В связи с этими изменениями значения слово, становясь термином, обычно теряет свои прежние лексические связи с синонимами и антонимами, которые, как мы уже видели выше (см. § 16–17), давали объективный критерий к определению значений слов.
Например, шестерня как бытовое слово – «шесть лошадей в одной упряжке» имеет дублет шестерка, но шестерня как технический термин этого синонима лишается; конус как термин геометрии никак не может иметь синонима сцепление, тогда как в автомобильной терминологии устаревшее конус как раз и есть синоним для нового и более правильного термина сцепление («выжать конус» – «выжать сцепление»).
Жар в общем языке имеет антоним холод, но термин жар – «раскаленные угли» в кузнечном деле никакого антонима не имеет.
Чтобы быть хорошим членом терминологии, термин должен быть удобным для образования производных терминов, создающих рациональную и осмысленную семью терминов.

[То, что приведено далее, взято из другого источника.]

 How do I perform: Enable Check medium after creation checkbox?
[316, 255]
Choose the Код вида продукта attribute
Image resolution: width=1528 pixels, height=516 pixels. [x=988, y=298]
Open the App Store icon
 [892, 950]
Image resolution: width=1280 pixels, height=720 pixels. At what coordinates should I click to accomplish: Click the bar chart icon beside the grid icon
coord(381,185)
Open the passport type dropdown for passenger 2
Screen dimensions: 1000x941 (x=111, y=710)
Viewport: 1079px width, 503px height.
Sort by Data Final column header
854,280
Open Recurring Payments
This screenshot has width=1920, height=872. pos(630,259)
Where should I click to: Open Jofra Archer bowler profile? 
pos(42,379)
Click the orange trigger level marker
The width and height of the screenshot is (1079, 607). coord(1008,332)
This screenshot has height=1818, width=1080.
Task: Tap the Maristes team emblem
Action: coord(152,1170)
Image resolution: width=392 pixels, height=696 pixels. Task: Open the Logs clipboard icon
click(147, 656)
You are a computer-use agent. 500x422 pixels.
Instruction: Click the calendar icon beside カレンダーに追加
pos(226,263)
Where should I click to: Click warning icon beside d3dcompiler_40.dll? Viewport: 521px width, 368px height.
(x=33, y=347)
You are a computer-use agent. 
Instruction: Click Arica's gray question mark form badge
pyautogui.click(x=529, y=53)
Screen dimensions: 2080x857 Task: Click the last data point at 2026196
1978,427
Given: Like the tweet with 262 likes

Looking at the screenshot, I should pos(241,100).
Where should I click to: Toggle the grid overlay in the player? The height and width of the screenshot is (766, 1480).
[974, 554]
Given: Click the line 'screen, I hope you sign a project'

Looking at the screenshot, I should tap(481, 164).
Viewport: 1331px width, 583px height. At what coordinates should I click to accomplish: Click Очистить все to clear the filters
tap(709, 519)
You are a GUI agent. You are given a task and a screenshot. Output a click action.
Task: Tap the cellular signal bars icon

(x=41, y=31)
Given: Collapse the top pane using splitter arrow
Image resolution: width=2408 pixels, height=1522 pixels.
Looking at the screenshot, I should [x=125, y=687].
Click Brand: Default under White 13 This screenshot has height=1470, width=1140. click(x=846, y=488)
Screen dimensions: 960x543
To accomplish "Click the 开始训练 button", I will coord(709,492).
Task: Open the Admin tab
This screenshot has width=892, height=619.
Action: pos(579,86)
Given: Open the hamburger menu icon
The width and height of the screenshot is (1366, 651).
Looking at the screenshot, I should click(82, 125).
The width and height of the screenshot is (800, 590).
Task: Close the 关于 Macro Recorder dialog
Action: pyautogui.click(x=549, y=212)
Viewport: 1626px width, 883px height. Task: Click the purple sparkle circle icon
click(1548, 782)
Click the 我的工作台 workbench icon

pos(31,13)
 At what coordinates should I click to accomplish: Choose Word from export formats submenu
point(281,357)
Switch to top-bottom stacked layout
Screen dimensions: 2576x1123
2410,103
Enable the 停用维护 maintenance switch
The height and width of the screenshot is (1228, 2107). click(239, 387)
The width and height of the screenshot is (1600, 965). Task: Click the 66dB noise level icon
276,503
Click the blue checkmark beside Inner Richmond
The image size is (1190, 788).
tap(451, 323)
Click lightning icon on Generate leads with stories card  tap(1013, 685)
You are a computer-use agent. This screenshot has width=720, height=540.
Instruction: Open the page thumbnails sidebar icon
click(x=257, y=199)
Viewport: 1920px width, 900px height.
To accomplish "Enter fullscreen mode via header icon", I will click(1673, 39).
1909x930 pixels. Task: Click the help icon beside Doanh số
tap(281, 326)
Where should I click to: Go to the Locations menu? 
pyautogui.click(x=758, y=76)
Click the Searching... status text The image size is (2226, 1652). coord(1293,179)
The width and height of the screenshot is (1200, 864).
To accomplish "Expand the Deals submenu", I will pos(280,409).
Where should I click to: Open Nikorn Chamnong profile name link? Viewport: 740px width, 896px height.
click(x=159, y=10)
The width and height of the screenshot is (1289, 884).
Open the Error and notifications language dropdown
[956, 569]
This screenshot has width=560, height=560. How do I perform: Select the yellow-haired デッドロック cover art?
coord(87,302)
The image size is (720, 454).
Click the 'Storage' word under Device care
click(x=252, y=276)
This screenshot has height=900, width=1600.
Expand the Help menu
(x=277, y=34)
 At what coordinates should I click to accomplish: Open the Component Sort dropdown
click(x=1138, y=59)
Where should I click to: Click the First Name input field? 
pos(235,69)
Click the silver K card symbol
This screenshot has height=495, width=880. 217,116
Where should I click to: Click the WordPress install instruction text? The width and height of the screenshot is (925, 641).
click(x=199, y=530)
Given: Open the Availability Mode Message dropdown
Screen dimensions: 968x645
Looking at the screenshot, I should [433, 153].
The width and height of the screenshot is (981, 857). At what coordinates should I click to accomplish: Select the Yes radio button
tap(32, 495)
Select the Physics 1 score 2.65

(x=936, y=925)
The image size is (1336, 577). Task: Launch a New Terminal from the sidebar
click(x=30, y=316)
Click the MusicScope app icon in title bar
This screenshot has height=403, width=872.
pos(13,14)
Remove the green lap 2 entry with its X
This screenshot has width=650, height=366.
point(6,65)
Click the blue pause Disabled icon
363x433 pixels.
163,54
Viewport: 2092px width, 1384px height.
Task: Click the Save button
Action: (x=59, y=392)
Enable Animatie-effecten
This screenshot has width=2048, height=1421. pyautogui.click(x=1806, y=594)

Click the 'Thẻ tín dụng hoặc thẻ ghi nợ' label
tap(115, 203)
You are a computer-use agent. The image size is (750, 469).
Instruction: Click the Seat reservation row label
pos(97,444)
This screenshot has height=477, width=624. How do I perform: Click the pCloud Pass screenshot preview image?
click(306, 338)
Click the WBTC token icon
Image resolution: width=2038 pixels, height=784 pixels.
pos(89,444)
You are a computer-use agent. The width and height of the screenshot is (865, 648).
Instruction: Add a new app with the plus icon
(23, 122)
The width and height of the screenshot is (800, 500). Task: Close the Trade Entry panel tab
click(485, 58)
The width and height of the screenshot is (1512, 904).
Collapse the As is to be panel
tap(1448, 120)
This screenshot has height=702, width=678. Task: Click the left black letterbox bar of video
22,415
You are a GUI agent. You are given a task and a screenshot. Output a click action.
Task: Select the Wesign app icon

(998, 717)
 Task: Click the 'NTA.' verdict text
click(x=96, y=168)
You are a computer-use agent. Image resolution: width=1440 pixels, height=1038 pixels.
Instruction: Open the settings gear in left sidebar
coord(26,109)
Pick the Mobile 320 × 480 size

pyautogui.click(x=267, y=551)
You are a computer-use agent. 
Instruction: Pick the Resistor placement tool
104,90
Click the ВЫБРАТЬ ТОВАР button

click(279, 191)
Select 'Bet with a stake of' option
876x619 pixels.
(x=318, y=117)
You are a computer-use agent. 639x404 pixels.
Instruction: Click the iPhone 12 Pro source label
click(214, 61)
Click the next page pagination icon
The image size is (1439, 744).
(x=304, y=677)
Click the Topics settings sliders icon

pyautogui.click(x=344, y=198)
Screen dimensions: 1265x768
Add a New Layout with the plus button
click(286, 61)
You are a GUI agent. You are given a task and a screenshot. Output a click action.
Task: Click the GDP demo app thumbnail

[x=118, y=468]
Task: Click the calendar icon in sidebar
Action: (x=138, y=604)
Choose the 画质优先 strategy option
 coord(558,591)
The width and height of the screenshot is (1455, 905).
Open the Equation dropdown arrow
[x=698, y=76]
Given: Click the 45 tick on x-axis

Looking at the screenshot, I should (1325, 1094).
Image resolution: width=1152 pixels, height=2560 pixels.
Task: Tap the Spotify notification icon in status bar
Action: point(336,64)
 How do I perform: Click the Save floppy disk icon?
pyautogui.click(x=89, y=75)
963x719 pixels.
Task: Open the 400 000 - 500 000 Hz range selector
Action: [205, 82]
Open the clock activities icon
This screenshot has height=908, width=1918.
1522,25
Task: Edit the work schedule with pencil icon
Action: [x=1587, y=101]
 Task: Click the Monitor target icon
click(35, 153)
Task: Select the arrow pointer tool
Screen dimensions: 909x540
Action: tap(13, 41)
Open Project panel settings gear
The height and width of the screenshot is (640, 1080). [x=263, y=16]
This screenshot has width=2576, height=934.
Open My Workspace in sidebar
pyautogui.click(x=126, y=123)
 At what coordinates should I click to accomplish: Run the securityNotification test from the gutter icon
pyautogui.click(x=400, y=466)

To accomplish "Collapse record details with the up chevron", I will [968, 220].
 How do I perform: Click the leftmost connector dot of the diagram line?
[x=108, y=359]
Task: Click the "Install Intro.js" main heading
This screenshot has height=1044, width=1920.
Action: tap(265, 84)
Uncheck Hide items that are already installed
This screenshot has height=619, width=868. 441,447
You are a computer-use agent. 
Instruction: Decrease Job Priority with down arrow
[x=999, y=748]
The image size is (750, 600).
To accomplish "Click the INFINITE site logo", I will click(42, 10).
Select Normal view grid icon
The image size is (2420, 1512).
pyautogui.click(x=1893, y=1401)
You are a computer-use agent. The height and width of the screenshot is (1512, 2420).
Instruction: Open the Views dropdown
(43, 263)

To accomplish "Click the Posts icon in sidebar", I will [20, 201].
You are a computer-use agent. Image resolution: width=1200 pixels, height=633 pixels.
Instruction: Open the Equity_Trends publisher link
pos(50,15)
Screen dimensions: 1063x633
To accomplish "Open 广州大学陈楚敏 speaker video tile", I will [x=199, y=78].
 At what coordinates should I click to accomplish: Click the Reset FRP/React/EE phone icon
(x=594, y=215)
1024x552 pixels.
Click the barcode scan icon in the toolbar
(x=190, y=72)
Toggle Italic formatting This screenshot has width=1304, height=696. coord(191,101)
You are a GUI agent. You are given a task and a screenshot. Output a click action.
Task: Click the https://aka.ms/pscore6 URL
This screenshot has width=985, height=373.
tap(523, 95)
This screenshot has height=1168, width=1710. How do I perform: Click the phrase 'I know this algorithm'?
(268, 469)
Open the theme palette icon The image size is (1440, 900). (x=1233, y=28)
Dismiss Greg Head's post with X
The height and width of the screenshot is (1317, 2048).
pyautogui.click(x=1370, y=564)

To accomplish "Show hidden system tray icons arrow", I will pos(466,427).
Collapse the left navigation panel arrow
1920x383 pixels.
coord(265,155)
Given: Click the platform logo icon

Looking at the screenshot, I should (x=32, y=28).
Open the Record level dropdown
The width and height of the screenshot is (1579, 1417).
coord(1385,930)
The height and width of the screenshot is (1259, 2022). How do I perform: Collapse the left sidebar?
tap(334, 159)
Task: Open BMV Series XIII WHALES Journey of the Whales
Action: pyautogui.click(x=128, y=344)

Если основной термин – существительное, то от него просто произвести прилагательное, глагол, через прилагательное – новое существительное и т. д. Если же основной термин «имеет форму» прилагательного, то весь этот путь необходимых параллельных терминов сильно затруднен. Например, в русской грамматической терминологии такими «неудобными» исходными терминами являются: подлежащее, сказуемое, существительное, прилагательное, числительное, запятая, а также составные термины с предложно–падежными конструкциями типа точка с запятой или неизменяемые слова типа тире. В самом деле, от термина сказуемое надо произвести существительное сказуемость (неудобное ввиду многозначности: сказуемость – несказуемость), от него – прилагательное сказуемостный и далее существительное сказуемостность, которое не менее понятно, чем сказуемость, и непонятно, чем от последнего отличается по значению. С этой точки зрения совершенно, казалось бы, равноценные термины языкознание и языковедение все–таки неравноценны; второй из них удобно окружен параллельными терминами: языковедческий, языковед, языковедные вопросы и т. п., тогда как первый не имеет такого окружения.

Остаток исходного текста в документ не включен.